_AIM OF THE TASK_.
Taking the entries below, transcribe only the lines starting with the one with "Expand the Build Configurations node" and going on through the one with "Click the US flag language icon", exactly as written, without the pictures.

_MATERIAL PROVIDED_.
* * * * * * * * *

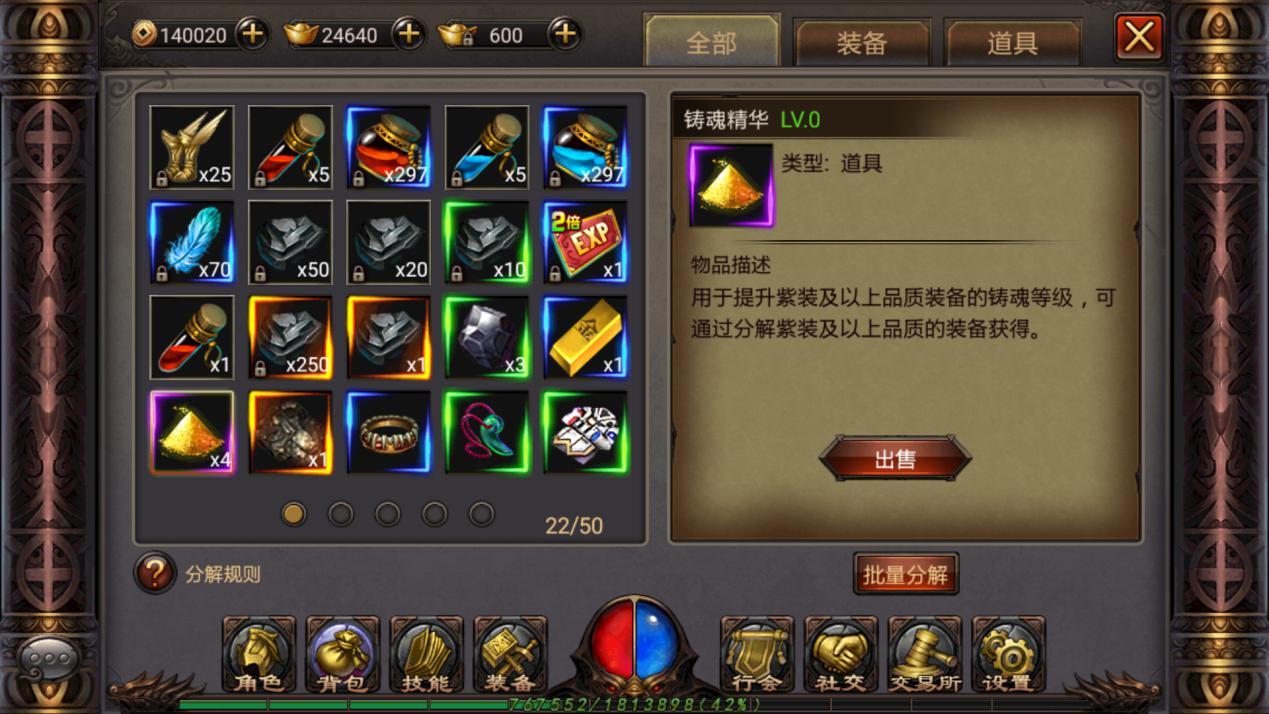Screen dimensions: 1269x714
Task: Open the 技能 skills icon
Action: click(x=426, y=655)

* * * * * * * * *

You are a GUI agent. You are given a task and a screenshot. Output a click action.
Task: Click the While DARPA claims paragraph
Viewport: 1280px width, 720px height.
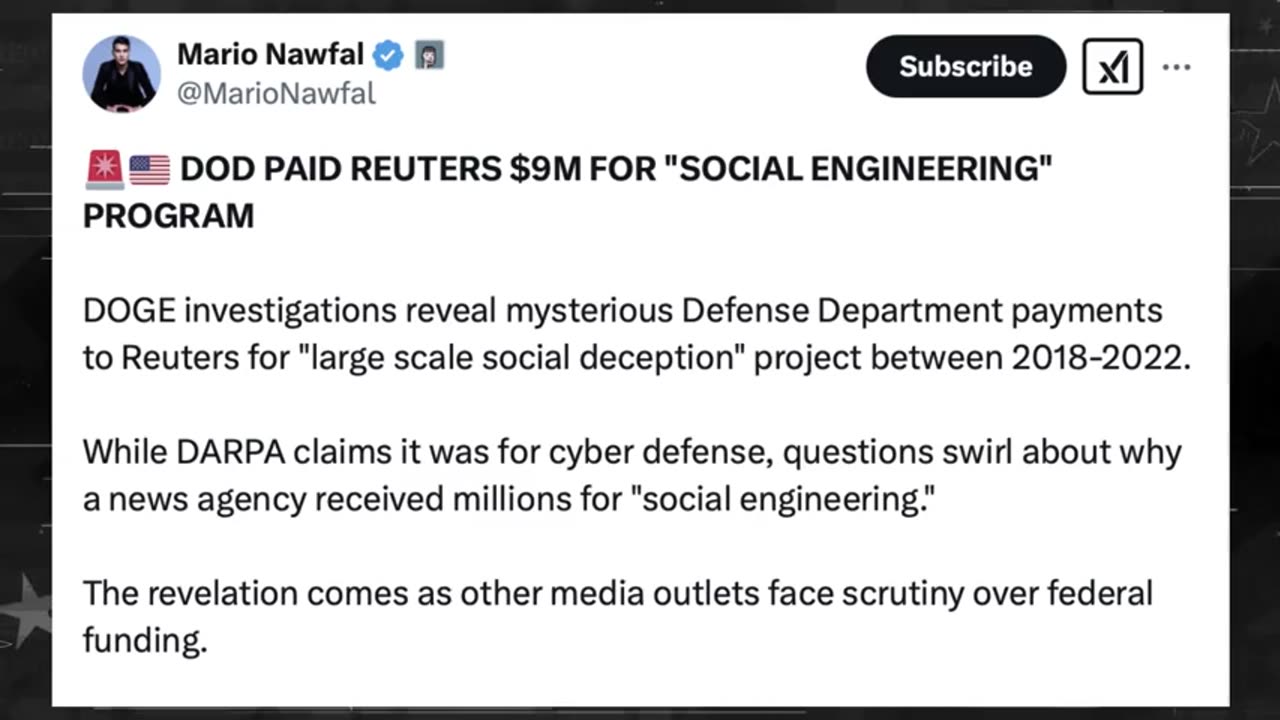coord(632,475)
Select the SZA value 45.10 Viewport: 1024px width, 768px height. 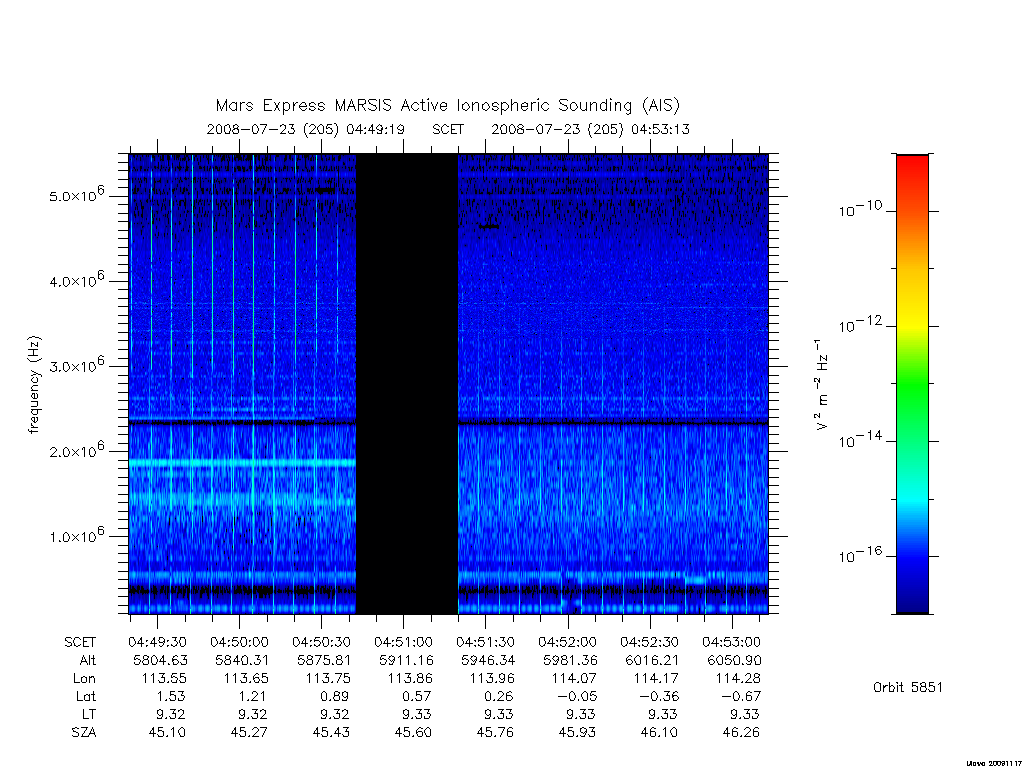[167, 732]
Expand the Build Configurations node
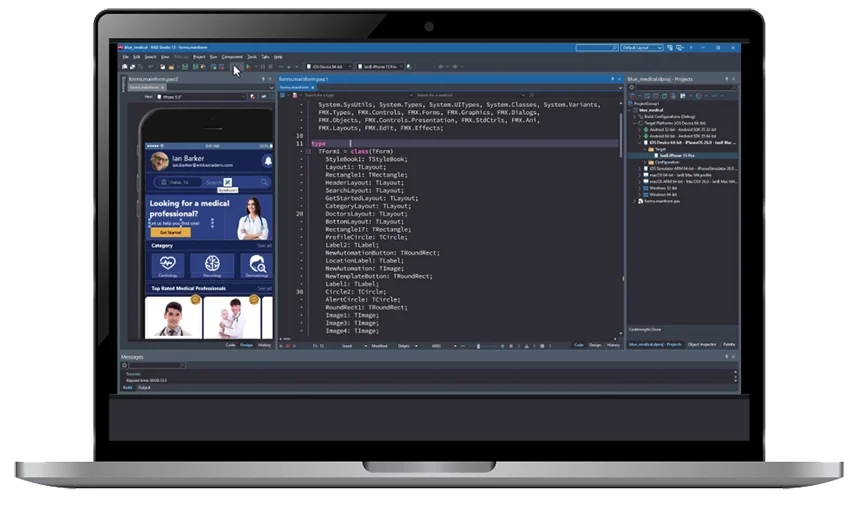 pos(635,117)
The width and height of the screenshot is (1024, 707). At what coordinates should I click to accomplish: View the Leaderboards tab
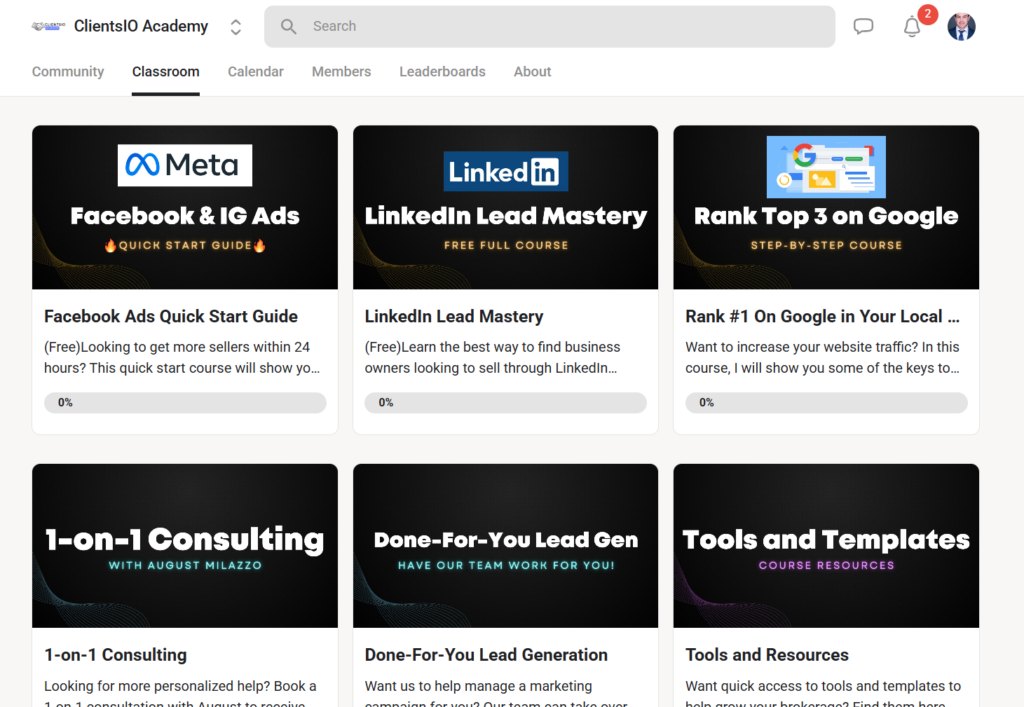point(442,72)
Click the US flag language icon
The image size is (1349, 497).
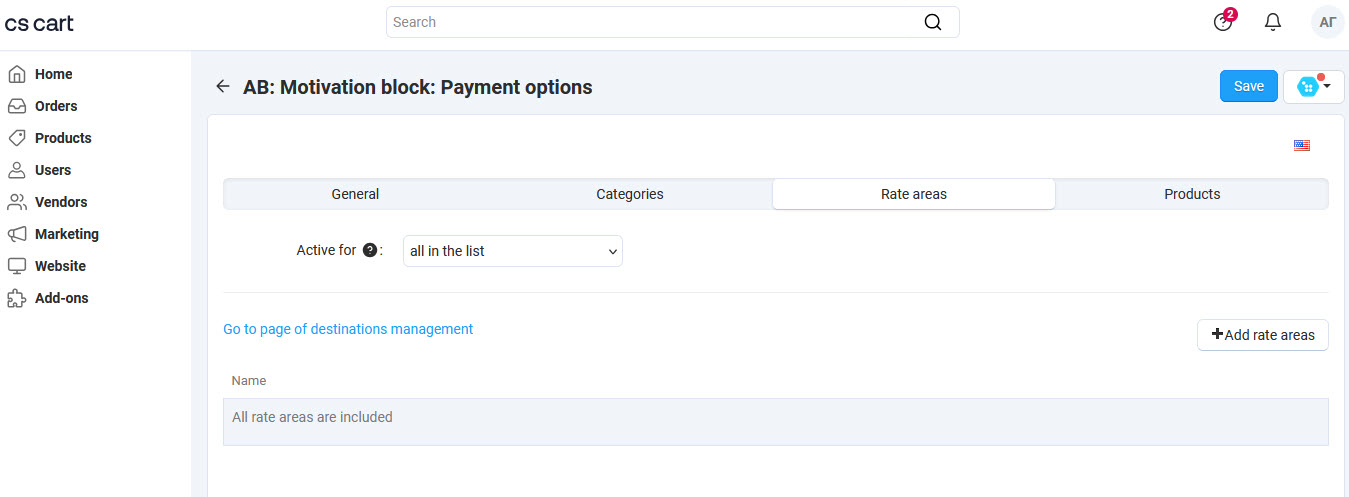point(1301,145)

* * * * * * * * *

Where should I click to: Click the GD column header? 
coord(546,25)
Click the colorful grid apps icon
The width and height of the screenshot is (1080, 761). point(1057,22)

* * * * * * * * *

_EXERCISE RESPONSE_.
Expand the Build Configurations node
 pos(635,117)
The width and height of the screenshot is (1024, 707). At what coordinates should I click to accomplish: View the Leaderboards tab
point(442,72)
Click the US flag language icon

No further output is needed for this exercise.